● **Problem requirements**
Tell how many lines contain the string "Toggle" in the material underneath; the reply is that number and no more.

● **Supplied material**
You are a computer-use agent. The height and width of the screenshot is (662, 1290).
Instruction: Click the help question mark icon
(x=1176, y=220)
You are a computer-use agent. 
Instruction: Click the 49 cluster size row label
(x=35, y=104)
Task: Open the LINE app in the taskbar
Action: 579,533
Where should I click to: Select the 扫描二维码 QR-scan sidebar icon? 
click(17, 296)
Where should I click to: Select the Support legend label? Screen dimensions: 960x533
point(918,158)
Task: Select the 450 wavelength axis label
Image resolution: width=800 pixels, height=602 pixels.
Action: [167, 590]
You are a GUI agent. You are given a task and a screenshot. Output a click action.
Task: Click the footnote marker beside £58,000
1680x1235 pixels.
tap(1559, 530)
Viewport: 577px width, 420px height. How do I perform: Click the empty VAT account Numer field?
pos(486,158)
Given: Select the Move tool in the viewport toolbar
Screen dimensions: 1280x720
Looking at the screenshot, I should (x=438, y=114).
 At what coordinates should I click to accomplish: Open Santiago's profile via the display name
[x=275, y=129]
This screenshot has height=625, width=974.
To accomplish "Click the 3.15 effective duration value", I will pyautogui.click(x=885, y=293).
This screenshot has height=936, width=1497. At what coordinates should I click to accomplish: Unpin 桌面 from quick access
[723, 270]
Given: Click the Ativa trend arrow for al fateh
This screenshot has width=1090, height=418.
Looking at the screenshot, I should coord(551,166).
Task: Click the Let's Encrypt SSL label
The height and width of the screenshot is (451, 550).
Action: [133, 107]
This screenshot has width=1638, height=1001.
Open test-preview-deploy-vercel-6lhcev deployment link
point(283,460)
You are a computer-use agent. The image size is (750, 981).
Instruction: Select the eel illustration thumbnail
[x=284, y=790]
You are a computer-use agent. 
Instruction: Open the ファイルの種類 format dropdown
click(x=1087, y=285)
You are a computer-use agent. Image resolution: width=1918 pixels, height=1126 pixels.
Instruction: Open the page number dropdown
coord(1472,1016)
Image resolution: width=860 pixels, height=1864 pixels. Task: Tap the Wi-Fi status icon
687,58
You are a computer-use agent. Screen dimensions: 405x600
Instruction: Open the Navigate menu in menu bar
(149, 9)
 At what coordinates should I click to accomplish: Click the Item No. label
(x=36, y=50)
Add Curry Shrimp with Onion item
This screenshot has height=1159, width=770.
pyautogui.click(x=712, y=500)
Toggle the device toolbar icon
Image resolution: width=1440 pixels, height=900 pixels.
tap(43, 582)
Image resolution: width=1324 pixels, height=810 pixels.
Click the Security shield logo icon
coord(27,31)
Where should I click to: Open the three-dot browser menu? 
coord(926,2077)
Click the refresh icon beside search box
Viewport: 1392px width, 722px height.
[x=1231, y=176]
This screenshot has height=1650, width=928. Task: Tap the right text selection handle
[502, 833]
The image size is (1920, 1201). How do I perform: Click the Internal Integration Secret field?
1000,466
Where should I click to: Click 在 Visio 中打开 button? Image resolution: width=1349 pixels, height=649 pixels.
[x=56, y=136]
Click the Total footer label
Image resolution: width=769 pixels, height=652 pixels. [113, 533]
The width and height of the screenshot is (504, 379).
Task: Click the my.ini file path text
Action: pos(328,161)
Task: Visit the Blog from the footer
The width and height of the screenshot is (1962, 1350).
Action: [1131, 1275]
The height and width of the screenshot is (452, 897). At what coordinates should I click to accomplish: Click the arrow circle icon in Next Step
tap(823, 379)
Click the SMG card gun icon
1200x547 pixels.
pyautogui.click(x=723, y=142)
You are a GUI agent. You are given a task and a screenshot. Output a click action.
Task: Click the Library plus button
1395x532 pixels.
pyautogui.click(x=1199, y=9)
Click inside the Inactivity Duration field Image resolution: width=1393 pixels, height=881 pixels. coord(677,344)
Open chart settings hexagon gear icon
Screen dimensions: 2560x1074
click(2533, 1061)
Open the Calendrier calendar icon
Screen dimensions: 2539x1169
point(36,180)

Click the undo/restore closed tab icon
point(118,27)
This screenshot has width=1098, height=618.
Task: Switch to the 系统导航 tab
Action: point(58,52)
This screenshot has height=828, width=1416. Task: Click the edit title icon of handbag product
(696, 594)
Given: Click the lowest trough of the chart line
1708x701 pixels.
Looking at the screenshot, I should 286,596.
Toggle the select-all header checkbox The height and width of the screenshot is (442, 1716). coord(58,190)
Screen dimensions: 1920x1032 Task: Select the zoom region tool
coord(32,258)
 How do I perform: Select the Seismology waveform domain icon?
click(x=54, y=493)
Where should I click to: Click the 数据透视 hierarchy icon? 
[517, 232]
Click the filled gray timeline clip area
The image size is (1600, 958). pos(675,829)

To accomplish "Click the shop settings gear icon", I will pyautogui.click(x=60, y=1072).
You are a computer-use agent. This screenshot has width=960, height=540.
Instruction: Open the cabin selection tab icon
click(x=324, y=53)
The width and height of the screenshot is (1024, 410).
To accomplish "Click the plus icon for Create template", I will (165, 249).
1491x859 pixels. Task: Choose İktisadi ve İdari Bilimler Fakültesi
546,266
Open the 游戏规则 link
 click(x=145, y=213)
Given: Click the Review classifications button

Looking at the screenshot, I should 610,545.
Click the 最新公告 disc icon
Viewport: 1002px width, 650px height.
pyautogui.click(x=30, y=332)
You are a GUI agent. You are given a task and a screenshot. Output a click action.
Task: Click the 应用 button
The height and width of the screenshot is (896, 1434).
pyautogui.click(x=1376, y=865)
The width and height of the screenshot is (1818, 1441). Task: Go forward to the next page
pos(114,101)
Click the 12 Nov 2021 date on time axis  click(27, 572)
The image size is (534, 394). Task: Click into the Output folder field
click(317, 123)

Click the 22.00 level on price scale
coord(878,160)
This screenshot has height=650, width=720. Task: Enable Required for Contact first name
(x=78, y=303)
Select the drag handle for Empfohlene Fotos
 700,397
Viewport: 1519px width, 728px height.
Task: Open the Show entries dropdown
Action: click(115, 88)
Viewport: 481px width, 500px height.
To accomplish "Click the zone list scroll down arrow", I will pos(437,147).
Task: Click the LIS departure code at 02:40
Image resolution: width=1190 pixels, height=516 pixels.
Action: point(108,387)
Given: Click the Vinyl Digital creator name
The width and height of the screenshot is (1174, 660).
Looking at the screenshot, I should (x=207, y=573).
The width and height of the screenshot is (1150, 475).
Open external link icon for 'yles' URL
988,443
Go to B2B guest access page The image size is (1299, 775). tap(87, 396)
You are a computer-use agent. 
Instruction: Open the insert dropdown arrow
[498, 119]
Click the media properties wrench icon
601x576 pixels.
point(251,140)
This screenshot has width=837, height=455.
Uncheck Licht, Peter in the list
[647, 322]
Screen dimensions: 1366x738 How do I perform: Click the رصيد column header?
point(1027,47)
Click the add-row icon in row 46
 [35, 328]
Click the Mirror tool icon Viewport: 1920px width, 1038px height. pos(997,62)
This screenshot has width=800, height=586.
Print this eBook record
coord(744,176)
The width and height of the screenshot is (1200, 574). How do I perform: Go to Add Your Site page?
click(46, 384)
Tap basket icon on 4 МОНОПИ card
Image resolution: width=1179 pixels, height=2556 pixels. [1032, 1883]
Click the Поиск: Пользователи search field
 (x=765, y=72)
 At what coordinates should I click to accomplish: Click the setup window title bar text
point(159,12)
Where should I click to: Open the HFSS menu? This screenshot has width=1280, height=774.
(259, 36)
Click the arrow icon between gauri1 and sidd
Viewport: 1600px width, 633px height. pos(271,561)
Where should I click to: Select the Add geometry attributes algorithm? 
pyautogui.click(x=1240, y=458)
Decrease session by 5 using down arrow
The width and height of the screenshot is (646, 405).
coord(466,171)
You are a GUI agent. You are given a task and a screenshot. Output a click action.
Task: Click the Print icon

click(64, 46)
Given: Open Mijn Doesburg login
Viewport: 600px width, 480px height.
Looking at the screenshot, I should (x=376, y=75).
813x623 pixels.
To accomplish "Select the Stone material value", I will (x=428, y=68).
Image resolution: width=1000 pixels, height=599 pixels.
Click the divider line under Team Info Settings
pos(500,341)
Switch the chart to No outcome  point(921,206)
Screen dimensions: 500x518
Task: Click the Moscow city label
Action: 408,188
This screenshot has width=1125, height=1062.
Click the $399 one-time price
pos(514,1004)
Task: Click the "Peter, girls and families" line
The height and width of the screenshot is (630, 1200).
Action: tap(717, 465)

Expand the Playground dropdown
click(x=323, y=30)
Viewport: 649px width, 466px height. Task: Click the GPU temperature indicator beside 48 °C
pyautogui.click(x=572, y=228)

● **Exercise output**
2